Wade's latest article is New Glimpses of Life’s Puzzling Origins. The focus of this article is on recent discoveries in chemistry and biology relating to the origin of life. These all support a scenario where complex molecules in a warm little pond give rise to replicating nucleic acids enclosed in a membrane vesicle. Not much attention is paid to the competing scenarios—especially the one I favor: Metabolism First and the Origin of Life.

Now don't get me wrong. There's no reason why Nicholas Wade can't prefer one particular scenario for the origin of life. After all, many scientists agree with him. The problem I have is that when it comes to informing those who read newspapers, they won't be getting the full story.

One of the "problems" in origin of life studies is the "chirality" problem.
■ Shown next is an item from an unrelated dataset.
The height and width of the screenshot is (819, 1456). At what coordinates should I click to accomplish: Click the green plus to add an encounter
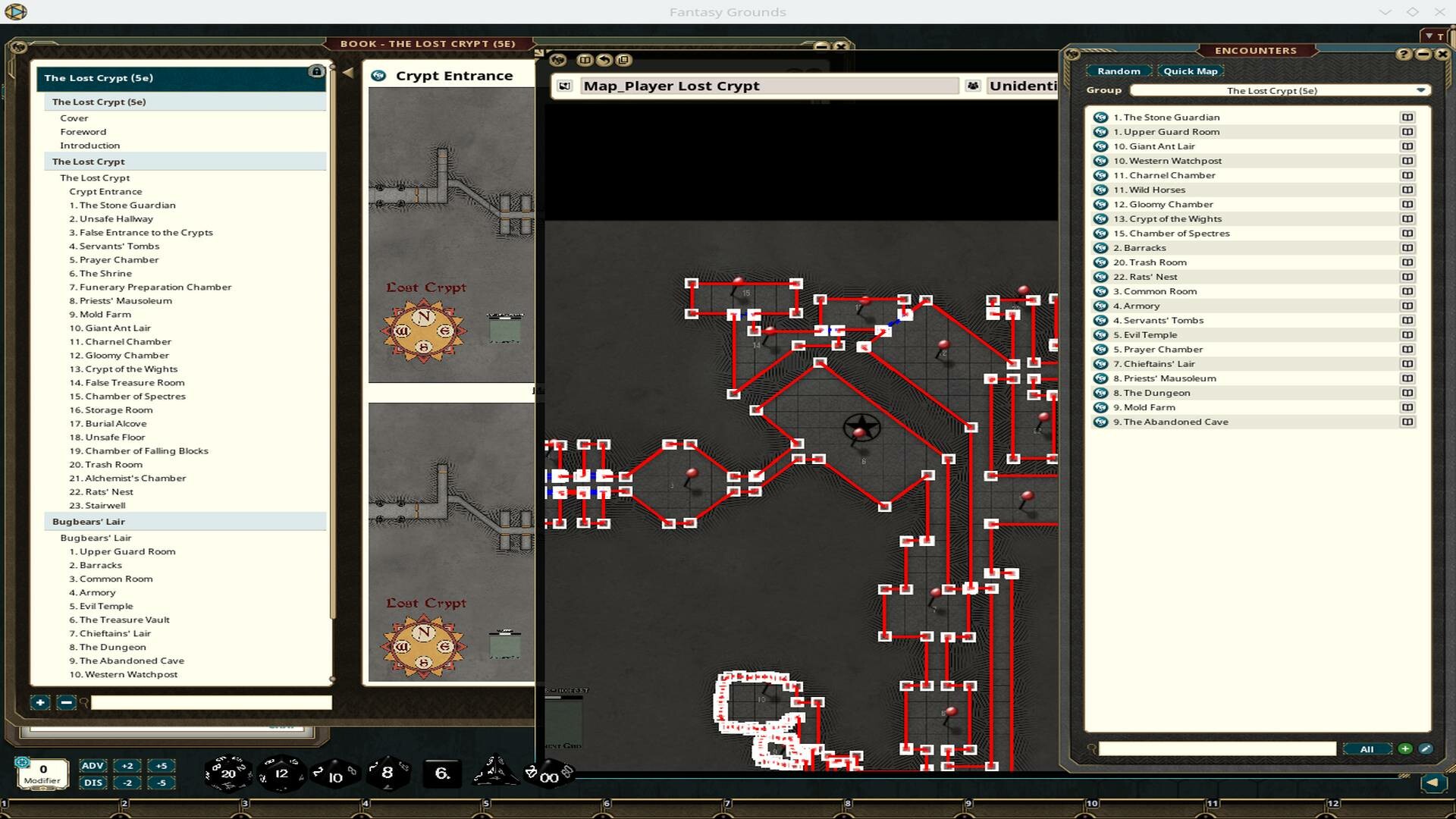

The idea is to explain why life prefers left-handed amino acids instead of right-handed amino acids. The "problem" arises when you postulate that life arose in a soup consisting of equal amounts of both types of amino acid.

Sandwalk readers will know my opinion on the "problem." I think it's a "non-problem" since life probably didn't arise from a pool of 20 different concentrated amino acids. I prefer a scenario where a few simple amino acids contributed to the first catalysts and expansion of the repertoire of amino acids resulted from synthesis of more complex ones from simple ones. Since this was "biological" synthesis, the complex amino acids were all left-handed forms from the beginning because the precursors were already left-handed [Can watery asteroids explain why life is 'left-handed'?].

Let's see how Nicholas Wade describes recent results.
Another striking advance has come from new studies of the handedness of molecules. Some chemicals, like the amino acids of which proteins are made, exist in two mirror-image forms, much like the left and right hand. In most naturally occurring conditions they are found in roughly equal mixtures of the two forms. But in a living cell all amino acids are left-handed, and all sugars and nucleotides are right-handed.

Prebiotic chemists have long been at a loss to explain how the first living systems could have extracted just one kind of the handed chemicals from the mixtures on the early Earth. Left-handed nucleotides are a poison because they prevent right-handed nucleotides linking up in a chain to form nucleic acids like RNA or DNA. Dr. Joyce refers to the problem as “original syn,” referring to the chemist’s terms syn and anti for the structures in the handed forms.

The chemists have now been granted an unexpected absolution from their original syn problem. Researchers like Donna Blackmond of Imperial College London have discovered that a mixture of left-handed and right-handed molecules can be converted to just one form by cycles of freezing and melting.
Hmmm ... I see two problems here. First, I'm not aware of any experiments by Donna Blackmond or anyone else that solves the chirality problem. Does anyone have a reference?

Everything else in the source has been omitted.